A lot has been said recently about Bellator Fighting Championships in the wake of former lightweight champion Eddie Alvarez's pending trial with the company over his contract.
Alvarez has done a series of interviews over the past week talking about the lawsuit and painting the promotion in an unfavorable light. The situation stems from Alvarez, who became a restricted free agent of sorts after his last fight with the promotion, receiving a substantial contract offer from the UFC. Bellator then matched it within the rights it had in his original contract.
Alvarez and his lawyers contend that Bellator cannot match the UFC's offer due to clauses added for potential pay-per-view bonuses and other perks that come along with fighting in the Octagon.
Throughout the ordeal, Bellator executives have stayed quiet, waiting for the trial to begin and not playing into the court of public opinion.
However, some of the promotion's fighters haven't been as silent about Bellator taking a public beating over the Alvarez situation. They perceive only one side of the story is being told.
Bellator middleweight Brian Rogers has been with Bellator for six fights and a couple of tournaments, and while he's not professing to know the details of Alvarez's case, he is quick to point out everything the organization has done for him in his career.
"For me it's been a dream come true. I've got a lot of awesome opportunities brought to me from Bellator," Rogers told Bleacher Report. "To fight on a big stage and to fight on Spike is outstanding. I've had nothing but pleasure working with Sam Caplan, Bjorn Rebney and Zach Light since Day 1. It's been good, I wouldn't trade it.
"I've always been treated extremely well and never really felt like an employee. I never felt like a piece of meat as a fighter."
Rogers admits he is a huge fan of Alvarez inside the cage and believes deep down there's much more to this situation than what's being reported in interviews.
"Let me first say I like Eddie Alvarez a ton. I've only got to meet him a handful of times, I saw him in April at the Bellator season finale and hung out with him at the club a little bit afterwards. I'm an Eddie Alvarez fan. He's a cool and good dude. A lot of it seems to come out of right field and I think it's a lot of frustration," Rogers stated. "I'm kind of surprised how this whole thing has developed. I'm kind of shocked just reading it. I'm just surprised by the whole thing.
"I don't know if this is how he really feels or his attorneys are advising him to say this or Zuffa's advising him to say this or what the deal is, but it's just the exact opposite from any experience of anyone I've known that's had with Bellator."
At this point, Alvarez has made his desire to fight in the UFC clear, and Rogers isn't sure if that's what's driving this legal battle. Fighting in the UFC is a dream for a lot of mixed martial artists, and Alvarez may be no different.

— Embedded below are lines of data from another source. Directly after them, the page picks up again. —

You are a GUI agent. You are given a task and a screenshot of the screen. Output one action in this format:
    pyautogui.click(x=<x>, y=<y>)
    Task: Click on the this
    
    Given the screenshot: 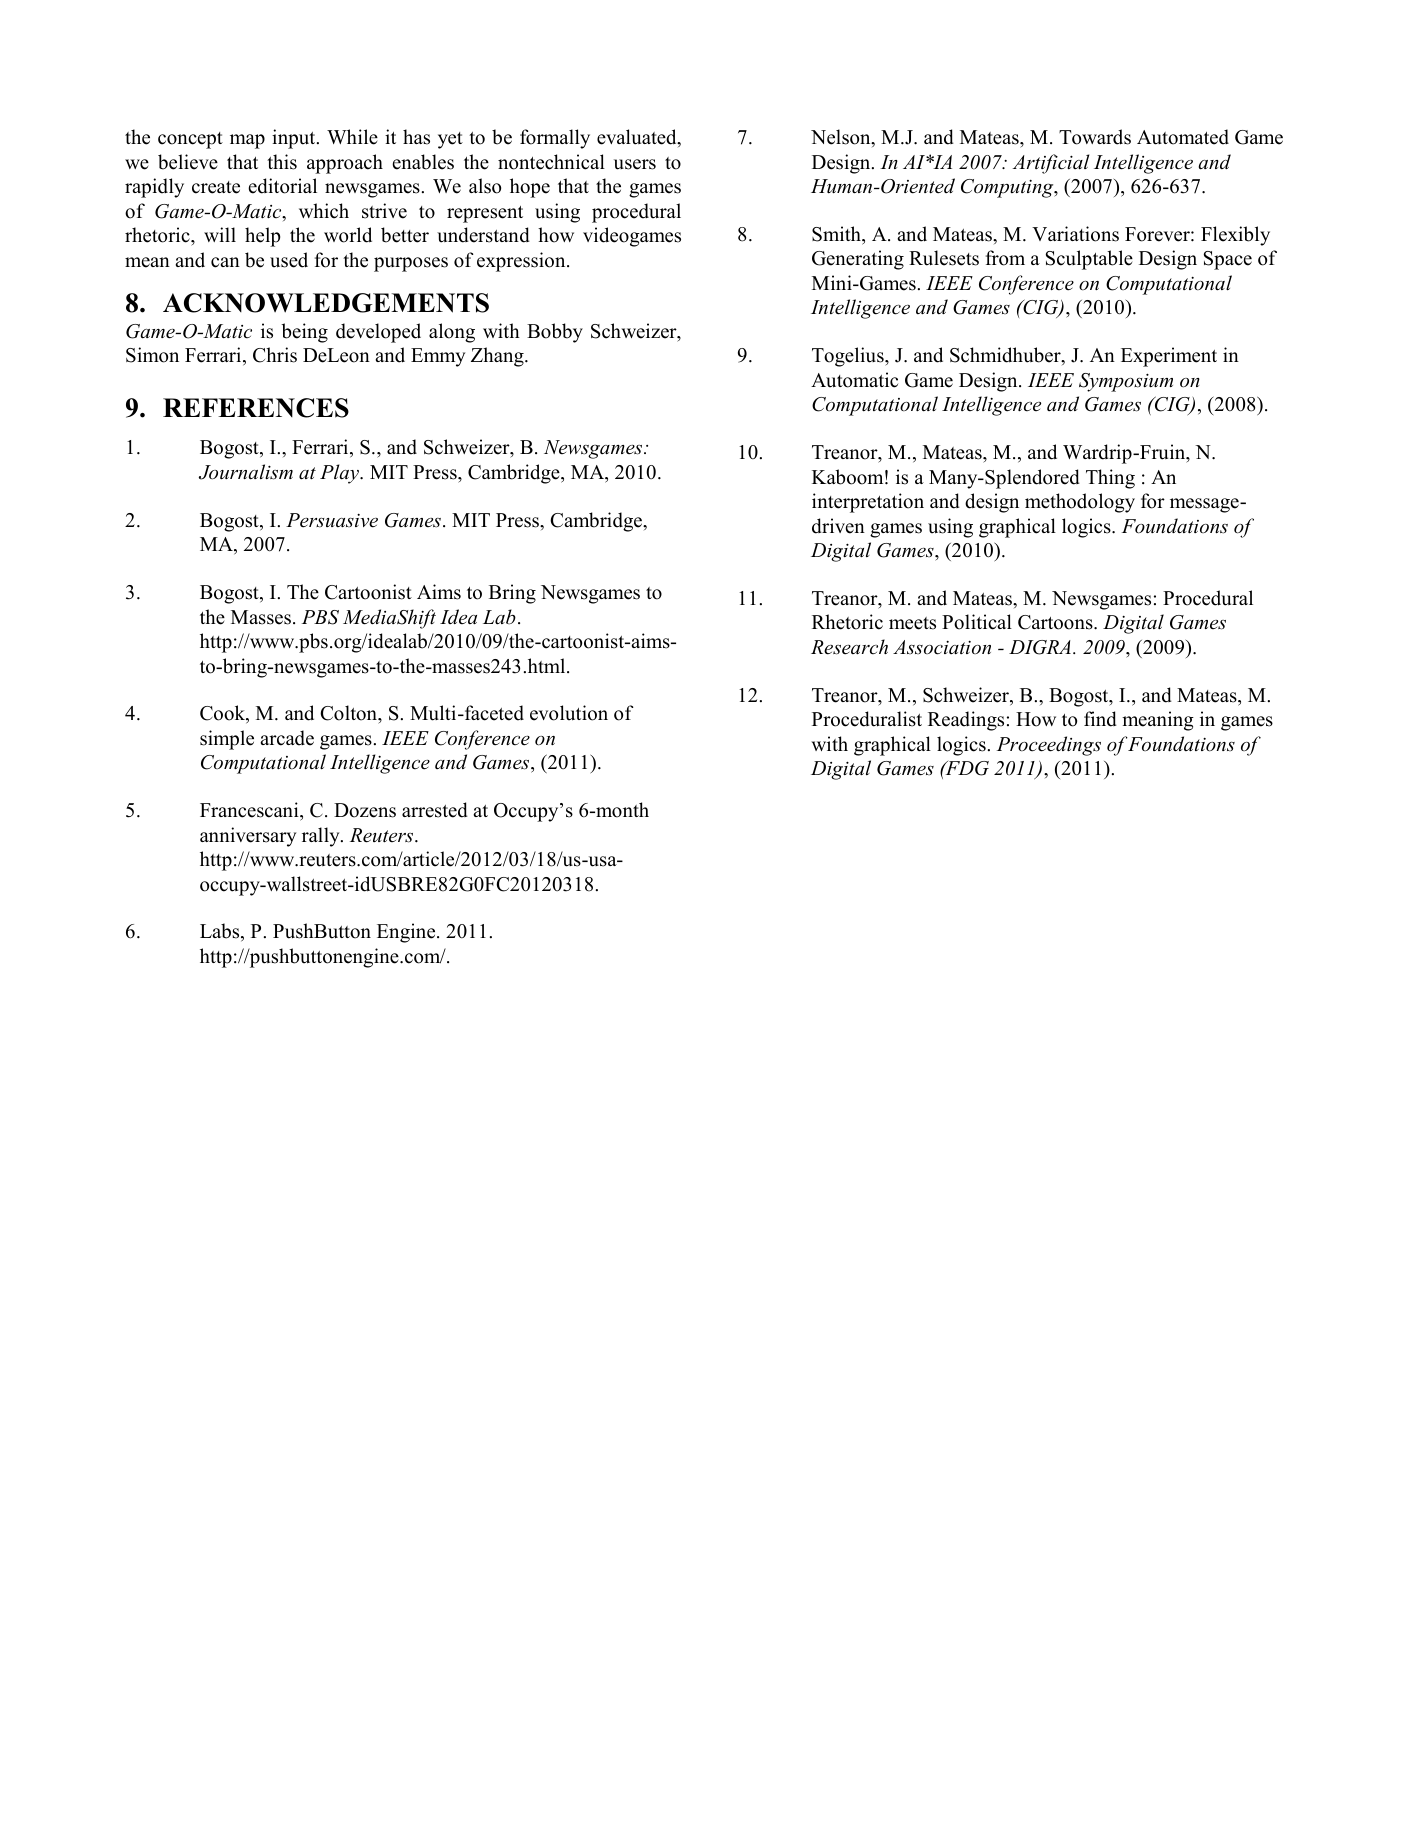 What is the action you would take?
    pyautogui.click(x=282, y=162)
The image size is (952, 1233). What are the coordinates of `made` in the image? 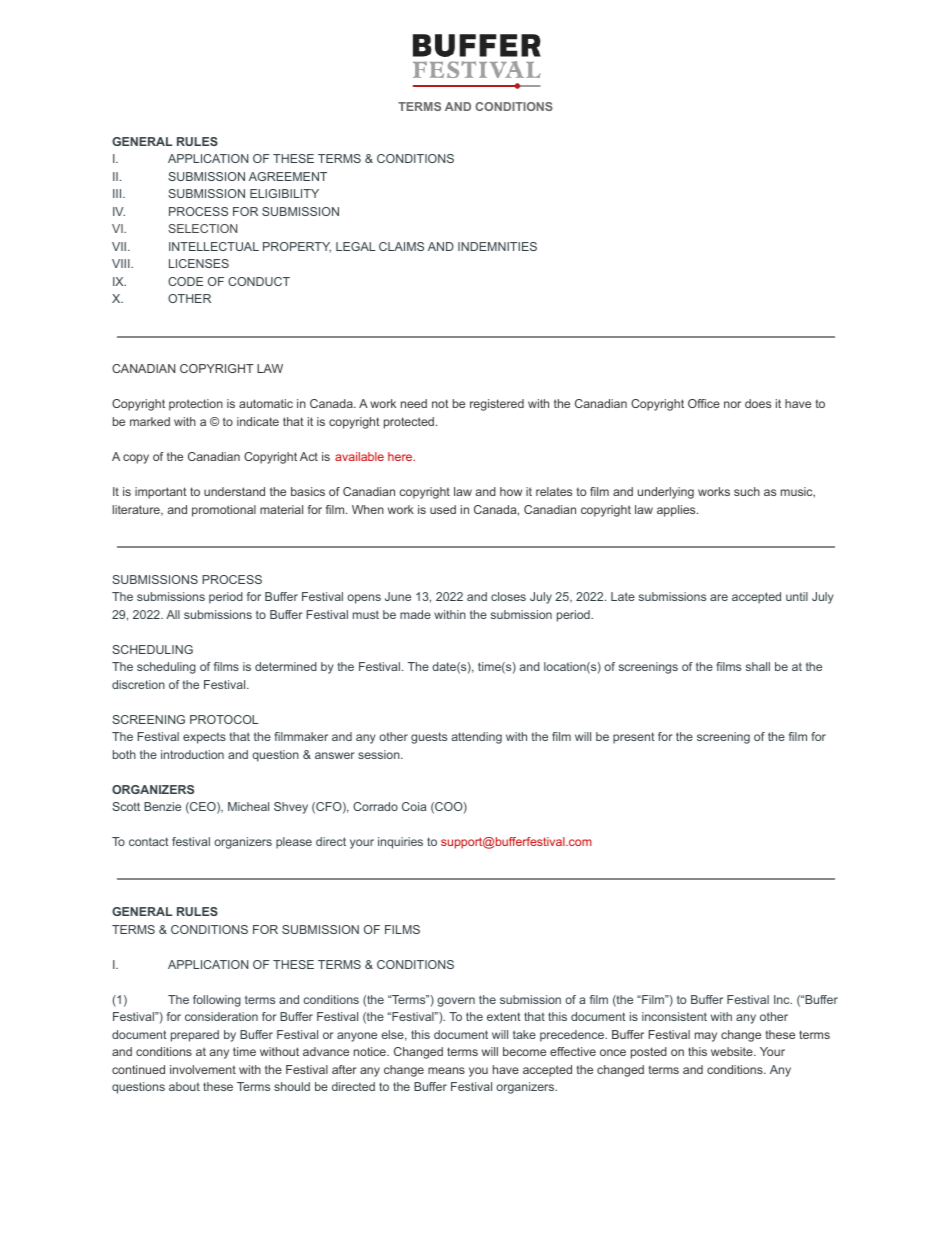 It's located at (415, 614).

"I think he wants to have that on his resume when it's all said and done. I think a lot of people, not just Eddie, but I think a lot of fighters feel they're not complete unless they have fought in the UFC," Rogers said. "I fight for money and the love of the sport. It sounds like Bellator has matched and agreed to do a lot of things and add a lot of bonuses to help match the UFC's deal. So it seems like it's even. From what I've read, and I'm outside the box, but it seems like Bellator's putting up a lot of up front cash bonuses to even it up. I may be wrong, but I think he just wants that. He's been in Japan, he's fought for Bellator and that's what he wants, but at the end of the day contracts are contracts."
Since coming to Bellator in 2011, Rogers says his experience has been nothing but positive. The promotion has afforded him the ability to train full time and give up his previous job as a teacher. Bellator has also put him in the position to fight in the middleweight tournament on a couple of occasions, and after re-upping with the promotion on a new contract, he has no plans of leaving anytime soon.

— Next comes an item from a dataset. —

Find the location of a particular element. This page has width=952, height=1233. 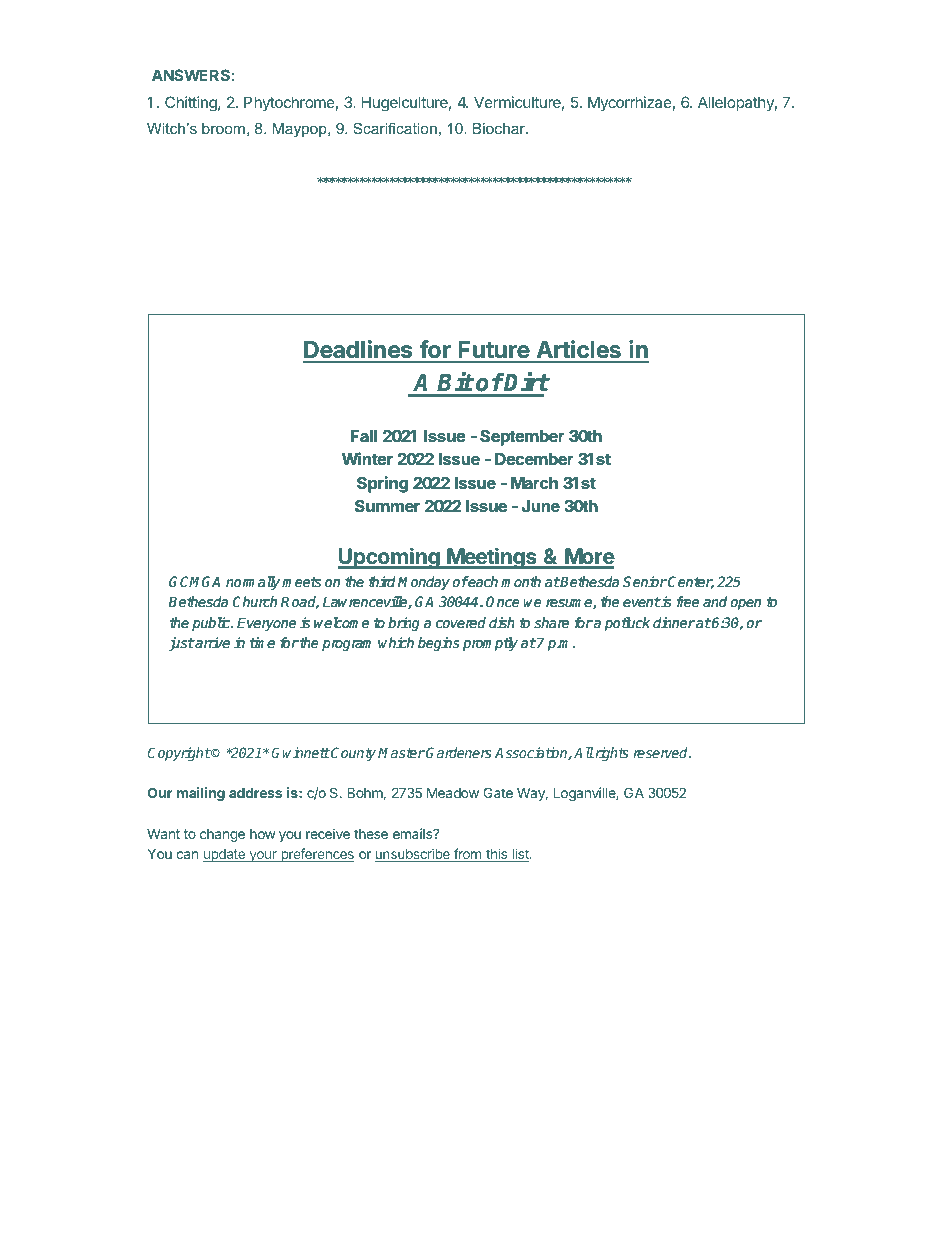

September is located at coordinates (522, 438).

"They've provided me with a lot of opportunities. I'm able to train and fight full time. They're doing a lot of good for guys and putting a lot of money in guys' pockets," Rogers said about Bellator. "I'm going to be fighting this summer, I've got an opportunity to fight my way into a tournament and then get in that tournament and finish it this time."

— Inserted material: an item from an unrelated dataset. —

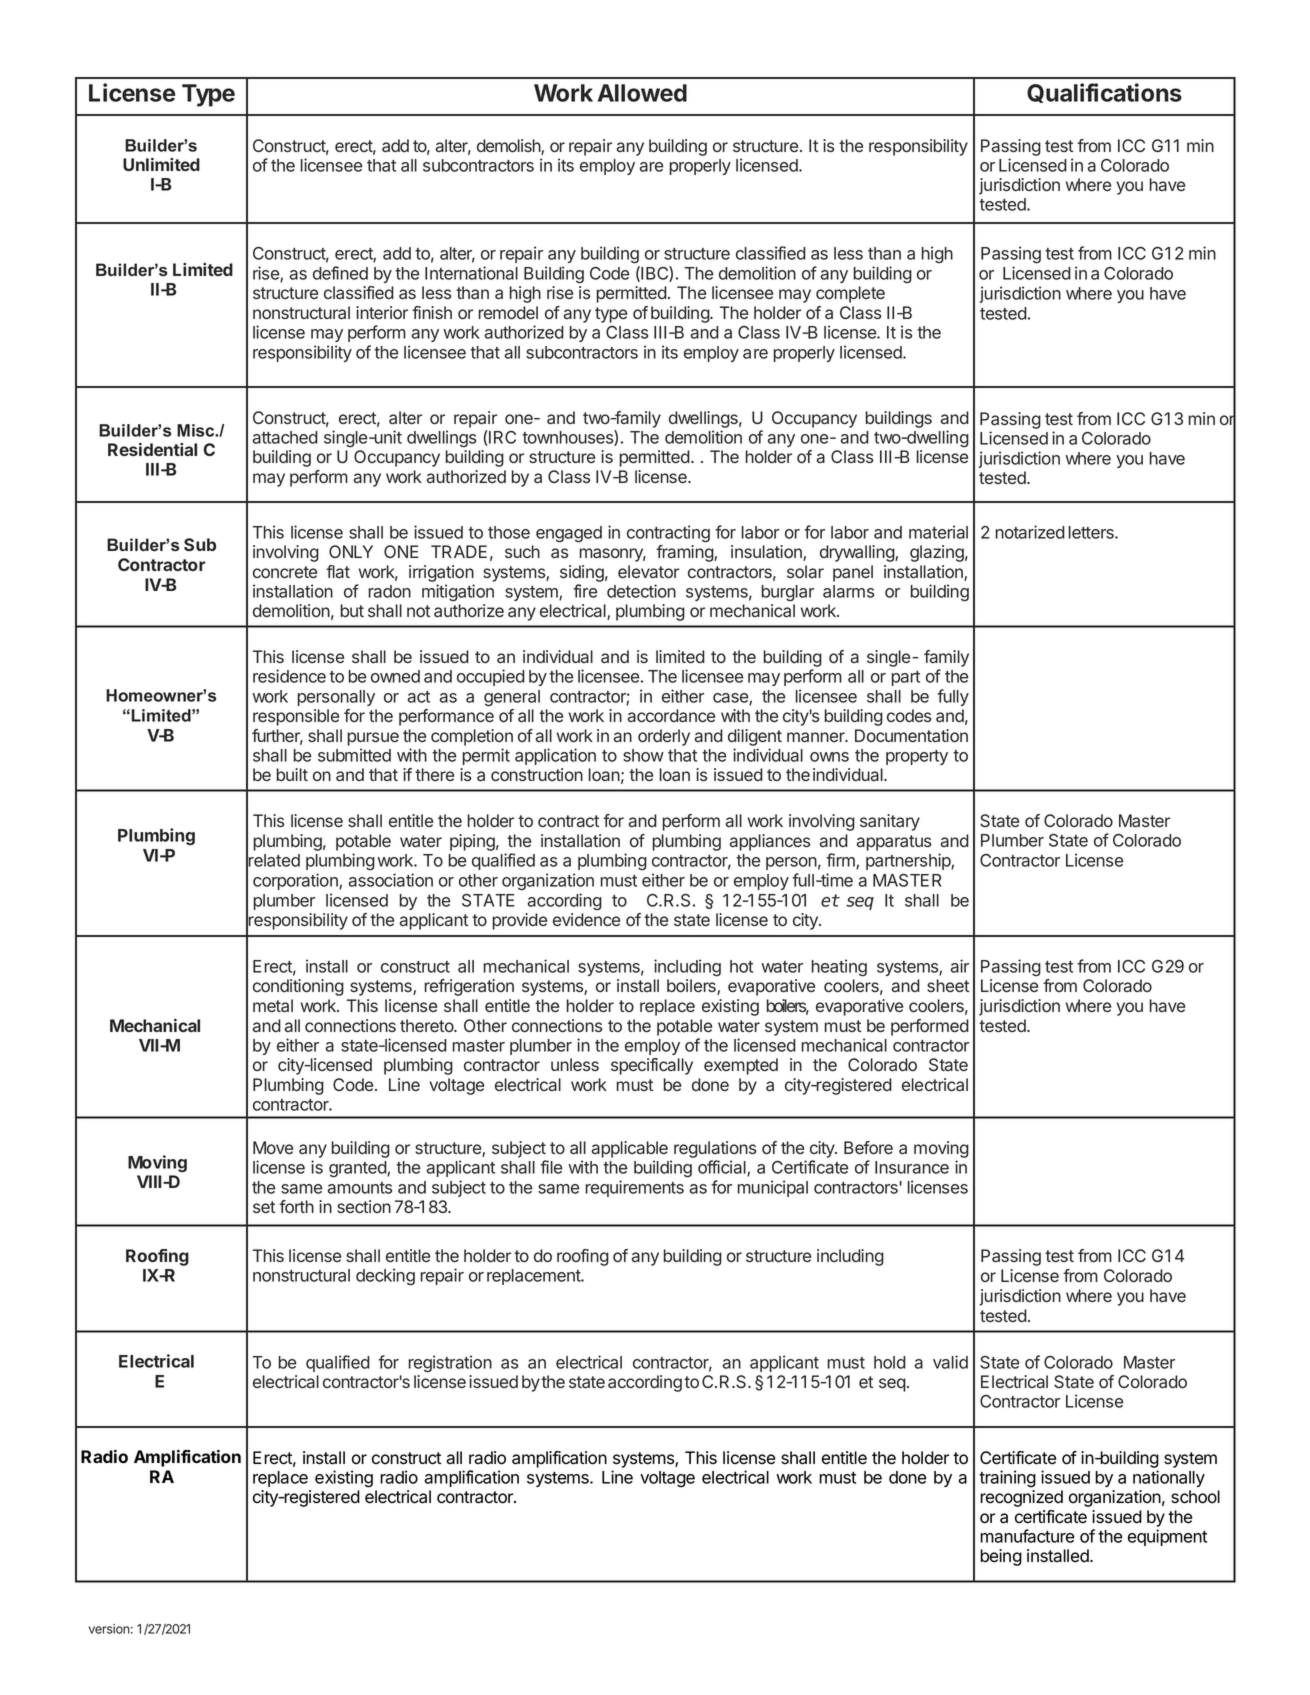 The image size is (1310, 1695). I want to click on Allowed, so click(642, 93).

Rogers knows it's not his job to defend Bellator, but the recent negative reactions have rubbed him the wrong way. If Alvarez is the case of one unhappy fighter, Rogers is more than willing to represent one of the truly satisfied competitors under the Bellator umbrella.
"I mean you can't judge by one situation," Rogers said. "Hector (Lombard) got out of there, but Hector's contract might have been different than Eddie's. They've honestly been really good and really fair to me. I go to a lot of fights and I talk to a lot of guys from different organizations, and I just don't know anyone that's had anything bad to say about them. I hope people aren't really tearing down Bellator. They're still giving guys an opportunity to fight and do what they love."
Because Alvarez's situation has now turned into a legal case that will likely land in a trial later this year, Rogers is aware that both sides are going to paint a picture where they look like they are right and the other side is wrong.
The real story is never quite that simple.
"When there's two stories," Rogers commented, "the truth lies somewhere in the middle."
Damon Martin is a Featured Columnist for Bleacher Report, and all quotes were obtained firsthand unless otherwise noted.